Homework Help (Signal Processing)

[adp5025]

Hello All, I am currently taking Signal Processing & Linear Systems. I've come across my last problem for homework but can't find a way to do it. If someone can show me in the right direction it will be very helpful.

Thanks

The Problem:
The voltage f(t) = 2u(t) is applied to the circuit shown in the figure below. The
initial inductor current is i(0) = 2mA.

250mH
|-----mmm------| +
f(t) ( ~ ) i(t)--> Z 500 Ohms y(t)
|______________| _

a) Find the zero-input response yzi(t) of the system.
b) Find the zero-state response yzs(t) of the system.
c) What is the total response y(t) of the system?

so far all i can get is the differential needed, but I am not even sure if its right:
f(t) = 250mH*Ldi/dt + 500*i(t) --> 250mH D + 500y(t)

any help trying to finish this problem would be great thanks again!

Ajay

 

[CEL]

Hello All, I am currently taking Signal Processing & Linear Systems. I've come across my last problem for homework but can't find a way to do it. If someone can show me in the right direction it will be very helpful.

Thanks

The Problem:
The voltage f(t) = 2u(t) is applied to the circuit shown in the figure below.

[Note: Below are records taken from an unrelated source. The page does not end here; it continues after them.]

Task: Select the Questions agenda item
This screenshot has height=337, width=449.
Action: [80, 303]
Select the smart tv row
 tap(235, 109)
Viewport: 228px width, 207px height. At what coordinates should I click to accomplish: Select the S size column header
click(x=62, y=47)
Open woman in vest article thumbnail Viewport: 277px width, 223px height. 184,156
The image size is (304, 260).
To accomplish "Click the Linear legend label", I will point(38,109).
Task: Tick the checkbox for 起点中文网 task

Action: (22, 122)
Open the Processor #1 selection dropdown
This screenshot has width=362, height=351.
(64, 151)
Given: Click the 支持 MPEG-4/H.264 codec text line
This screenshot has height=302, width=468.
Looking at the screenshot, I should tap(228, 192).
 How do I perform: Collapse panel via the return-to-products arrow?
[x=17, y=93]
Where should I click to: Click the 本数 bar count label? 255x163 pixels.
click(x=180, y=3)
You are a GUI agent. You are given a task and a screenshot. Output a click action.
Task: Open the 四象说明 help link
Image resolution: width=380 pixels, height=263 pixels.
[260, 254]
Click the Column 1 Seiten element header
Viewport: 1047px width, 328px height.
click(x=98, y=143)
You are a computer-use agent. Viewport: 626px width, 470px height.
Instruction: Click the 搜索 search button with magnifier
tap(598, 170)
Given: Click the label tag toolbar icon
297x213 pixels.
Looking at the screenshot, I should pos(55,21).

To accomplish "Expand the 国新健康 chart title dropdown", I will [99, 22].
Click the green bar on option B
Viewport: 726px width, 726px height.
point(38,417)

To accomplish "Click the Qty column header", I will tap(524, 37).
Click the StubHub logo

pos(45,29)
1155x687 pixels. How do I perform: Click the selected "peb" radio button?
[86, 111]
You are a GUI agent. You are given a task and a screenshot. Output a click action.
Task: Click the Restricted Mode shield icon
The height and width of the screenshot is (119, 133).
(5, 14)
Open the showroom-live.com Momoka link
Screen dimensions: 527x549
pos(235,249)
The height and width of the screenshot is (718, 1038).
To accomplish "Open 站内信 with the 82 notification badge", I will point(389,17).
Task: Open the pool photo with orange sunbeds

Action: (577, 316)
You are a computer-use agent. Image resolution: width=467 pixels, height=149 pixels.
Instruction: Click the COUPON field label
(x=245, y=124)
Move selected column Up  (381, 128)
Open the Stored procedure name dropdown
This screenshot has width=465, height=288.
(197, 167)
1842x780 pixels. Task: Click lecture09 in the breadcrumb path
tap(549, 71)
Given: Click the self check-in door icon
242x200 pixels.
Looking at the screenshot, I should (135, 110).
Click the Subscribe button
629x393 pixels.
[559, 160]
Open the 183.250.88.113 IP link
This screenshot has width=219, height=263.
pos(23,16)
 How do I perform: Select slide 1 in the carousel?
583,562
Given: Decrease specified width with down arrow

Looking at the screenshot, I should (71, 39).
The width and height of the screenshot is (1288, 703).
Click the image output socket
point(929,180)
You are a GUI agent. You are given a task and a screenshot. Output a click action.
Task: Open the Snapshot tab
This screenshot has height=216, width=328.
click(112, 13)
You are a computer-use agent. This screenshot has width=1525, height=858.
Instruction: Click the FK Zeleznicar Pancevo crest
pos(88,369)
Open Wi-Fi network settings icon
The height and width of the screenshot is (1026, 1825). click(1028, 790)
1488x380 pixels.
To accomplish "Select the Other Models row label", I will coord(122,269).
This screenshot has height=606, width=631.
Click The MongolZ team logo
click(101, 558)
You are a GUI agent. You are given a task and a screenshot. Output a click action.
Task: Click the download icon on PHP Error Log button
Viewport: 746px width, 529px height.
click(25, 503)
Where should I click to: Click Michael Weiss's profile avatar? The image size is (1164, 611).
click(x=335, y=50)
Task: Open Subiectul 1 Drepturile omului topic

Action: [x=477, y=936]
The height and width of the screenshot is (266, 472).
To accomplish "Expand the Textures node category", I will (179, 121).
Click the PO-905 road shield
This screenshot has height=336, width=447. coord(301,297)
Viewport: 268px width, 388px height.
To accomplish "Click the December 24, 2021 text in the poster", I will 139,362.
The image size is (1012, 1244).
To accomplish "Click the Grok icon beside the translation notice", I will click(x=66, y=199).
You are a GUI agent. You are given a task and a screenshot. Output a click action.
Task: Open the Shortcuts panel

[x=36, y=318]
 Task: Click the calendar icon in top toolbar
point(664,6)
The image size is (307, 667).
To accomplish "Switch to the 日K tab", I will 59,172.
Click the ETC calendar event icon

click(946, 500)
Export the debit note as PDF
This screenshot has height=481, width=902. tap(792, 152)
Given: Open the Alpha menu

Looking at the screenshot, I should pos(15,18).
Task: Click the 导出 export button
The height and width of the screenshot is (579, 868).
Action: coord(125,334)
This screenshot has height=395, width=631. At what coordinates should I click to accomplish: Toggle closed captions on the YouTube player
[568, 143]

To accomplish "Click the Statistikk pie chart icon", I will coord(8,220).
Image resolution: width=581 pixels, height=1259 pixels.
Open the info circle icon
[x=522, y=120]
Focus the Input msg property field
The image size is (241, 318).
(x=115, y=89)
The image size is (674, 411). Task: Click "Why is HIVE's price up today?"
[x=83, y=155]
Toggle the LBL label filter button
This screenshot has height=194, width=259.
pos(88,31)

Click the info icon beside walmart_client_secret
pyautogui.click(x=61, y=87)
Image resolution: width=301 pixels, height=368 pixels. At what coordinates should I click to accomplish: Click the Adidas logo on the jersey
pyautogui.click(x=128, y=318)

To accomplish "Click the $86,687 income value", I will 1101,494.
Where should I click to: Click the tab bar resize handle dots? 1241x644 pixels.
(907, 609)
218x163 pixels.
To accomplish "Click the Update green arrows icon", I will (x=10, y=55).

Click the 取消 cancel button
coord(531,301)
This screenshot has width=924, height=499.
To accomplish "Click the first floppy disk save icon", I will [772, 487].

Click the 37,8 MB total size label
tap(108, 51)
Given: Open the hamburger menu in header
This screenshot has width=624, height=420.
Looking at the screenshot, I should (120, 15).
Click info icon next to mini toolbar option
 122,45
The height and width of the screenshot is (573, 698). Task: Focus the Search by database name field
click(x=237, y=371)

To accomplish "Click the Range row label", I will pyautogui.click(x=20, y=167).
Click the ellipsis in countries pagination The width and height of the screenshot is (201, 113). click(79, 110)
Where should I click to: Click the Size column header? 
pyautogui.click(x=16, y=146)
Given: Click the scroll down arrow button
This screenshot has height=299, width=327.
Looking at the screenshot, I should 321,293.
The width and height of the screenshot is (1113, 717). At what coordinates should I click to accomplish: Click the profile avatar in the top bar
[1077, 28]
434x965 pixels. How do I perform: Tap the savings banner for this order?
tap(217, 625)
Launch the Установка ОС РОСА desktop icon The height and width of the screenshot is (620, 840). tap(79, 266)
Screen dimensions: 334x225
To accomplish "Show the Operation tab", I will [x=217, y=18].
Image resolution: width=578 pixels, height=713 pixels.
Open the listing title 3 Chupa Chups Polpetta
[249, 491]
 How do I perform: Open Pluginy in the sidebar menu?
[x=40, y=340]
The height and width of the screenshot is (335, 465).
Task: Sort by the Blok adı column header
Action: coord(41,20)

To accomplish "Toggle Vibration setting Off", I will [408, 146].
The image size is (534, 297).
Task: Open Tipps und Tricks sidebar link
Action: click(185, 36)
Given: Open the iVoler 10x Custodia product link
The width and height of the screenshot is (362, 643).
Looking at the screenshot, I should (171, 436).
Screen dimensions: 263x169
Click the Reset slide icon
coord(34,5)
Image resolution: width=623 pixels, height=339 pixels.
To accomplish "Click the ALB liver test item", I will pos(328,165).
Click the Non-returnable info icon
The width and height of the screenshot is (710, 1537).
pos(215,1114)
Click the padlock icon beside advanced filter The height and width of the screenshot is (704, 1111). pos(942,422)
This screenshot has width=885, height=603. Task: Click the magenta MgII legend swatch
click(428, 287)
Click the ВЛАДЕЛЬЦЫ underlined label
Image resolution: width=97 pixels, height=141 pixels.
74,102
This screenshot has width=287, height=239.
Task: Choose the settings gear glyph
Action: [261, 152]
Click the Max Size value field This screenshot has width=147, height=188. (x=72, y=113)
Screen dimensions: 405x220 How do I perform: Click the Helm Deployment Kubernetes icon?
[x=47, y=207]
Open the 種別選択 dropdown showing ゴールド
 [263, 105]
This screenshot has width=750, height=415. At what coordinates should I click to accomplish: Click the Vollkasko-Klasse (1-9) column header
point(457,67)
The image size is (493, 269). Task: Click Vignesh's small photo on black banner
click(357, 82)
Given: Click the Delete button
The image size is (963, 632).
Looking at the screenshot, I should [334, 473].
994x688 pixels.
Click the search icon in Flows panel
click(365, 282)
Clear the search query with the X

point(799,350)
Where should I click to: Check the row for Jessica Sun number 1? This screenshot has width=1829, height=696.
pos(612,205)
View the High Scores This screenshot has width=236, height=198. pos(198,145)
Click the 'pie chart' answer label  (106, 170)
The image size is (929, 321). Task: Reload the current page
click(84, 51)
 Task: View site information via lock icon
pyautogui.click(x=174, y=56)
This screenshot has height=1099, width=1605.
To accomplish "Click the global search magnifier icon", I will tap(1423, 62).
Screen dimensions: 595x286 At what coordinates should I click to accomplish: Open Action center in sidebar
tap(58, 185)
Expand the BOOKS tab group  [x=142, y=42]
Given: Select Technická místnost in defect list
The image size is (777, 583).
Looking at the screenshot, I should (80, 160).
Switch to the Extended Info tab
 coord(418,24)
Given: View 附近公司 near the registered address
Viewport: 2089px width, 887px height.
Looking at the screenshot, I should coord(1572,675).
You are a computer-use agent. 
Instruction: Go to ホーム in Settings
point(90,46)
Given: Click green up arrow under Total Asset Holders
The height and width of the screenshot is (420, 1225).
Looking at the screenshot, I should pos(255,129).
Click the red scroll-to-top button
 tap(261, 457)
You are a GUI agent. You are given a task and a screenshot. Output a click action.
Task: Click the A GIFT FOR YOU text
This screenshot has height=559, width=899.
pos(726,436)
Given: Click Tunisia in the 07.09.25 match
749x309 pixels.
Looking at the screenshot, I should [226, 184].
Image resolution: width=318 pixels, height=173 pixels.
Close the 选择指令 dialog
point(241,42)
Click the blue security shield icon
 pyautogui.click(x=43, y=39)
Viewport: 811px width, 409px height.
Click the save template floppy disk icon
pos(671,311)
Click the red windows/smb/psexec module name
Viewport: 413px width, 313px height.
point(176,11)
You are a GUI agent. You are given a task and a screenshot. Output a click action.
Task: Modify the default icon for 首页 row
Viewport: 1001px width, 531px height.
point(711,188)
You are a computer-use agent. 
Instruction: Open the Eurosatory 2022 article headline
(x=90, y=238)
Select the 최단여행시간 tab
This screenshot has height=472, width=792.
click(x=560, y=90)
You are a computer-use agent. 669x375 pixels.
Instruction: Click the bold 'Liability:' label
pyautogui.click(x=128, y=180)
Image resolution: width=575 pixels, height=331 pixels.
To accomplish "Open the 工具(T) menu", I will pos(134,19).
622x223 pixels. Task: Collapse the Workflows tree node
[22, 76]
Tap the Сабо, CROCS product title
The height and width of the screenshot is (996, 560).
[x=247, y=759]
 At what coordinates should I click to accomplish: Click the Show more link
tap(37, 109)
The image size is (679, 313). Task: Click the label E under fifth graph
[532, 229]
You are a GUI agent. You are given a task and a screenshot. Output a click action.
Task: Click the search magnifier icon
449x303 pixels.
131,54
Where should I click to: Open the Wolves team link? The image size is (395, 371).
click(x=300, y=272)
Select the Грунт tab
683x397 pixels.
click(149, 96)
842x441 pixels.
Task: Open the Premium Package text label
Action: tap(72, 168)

The
initial inductor current is i(0) = 2mA.

250mH
|-----mmm------| +
f(t) ( ~ ) i(t)--> Z 500 Ohms y(t)
|______________| _

a) Find the zero-input response yzi(t) of the system.
b) Find the zero-state response yzs(t) of the system.
c) What is the total response y(t) of the system?

so far all i can get is the differential needed, but I am not even sure if its right:
f(t) = 250mH*Ldi/dt + 500*i(t) --> 250mH D + 500y(t)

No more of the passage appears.